我正在阅读一种用于CYK解析的算法,但我不理解这种数据结构,即P [M,i,j] = new Tree(M,i,j,null,null,null,0.0);如何在Java中实现这种数组? 算法如下,
class Tree {
NonTerm phrase % The Non-terminal
int startPhrase, int endPhrase; % indices of starting and ending word
String word; % If a leaf, then the word
Tree left;
Tree right;
double prob;
}
function CYK-PARSE(sentence,grammar) return P, a chart. {
1. N = length(sentence);
2. for (i = 1 to N) {
3. word = sentence[i];
4. for (each rule "POS --> Word [prob]" in the grammar)

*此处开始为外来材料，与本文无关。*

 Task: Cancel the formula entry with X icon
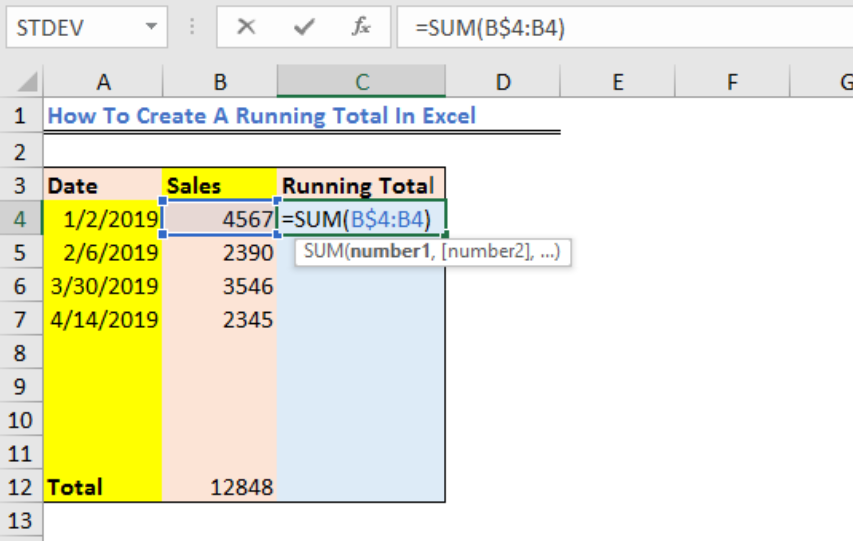[x=246, y=26]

5. P[POS,i,i] = new Tree(POS,i,i,word,null,null,prob);
6. } % endfor line 2.
7. for (length = 2 to N) % length = length of phrase
8. for (i = 1 to N+1-length) { % i == start of phrase
9. j = i+length-1; % j == end of phrase
10. for (each NonTerm M) {
11. P[M,i,j] = new Tree(M,i,j,null,null,null,0.0);
12. for (k = i to j-1) % k = end of first subphrase
13. for (each rule "M -> Y,Z [prob]" in the grammar) {
14. newProb = P[Y,i,k].prob * P[Z,k+1,j].prob * prob;
15. if (newProb > P[M,i,j].prob) {
16. P[M,i,j].left = P[Y,i,k];
17. P[M,i,j].right = P[Z,k+1,j];
18. P[M,i,j].prob = newProb;
19. } % endif line 15
20. } % endfor line 13
21. } % endfor line 10
22. } % endfor line 8
23. return P;
24. } % end CYK-PARSE.
它说:“该过程中的主要数据结构是一个图表,它是数组P [M,I,J]。M在非终端上索引,I和J从1到N变长(长度P [M,I,J]是具有NonTerm == M,startPhrase == I和endPhrase == J的节点。 我不知道图表是什么。如果要用Java实现它,那么对于包含Tree对象的P [M,i,j],我将使用什么数据结构。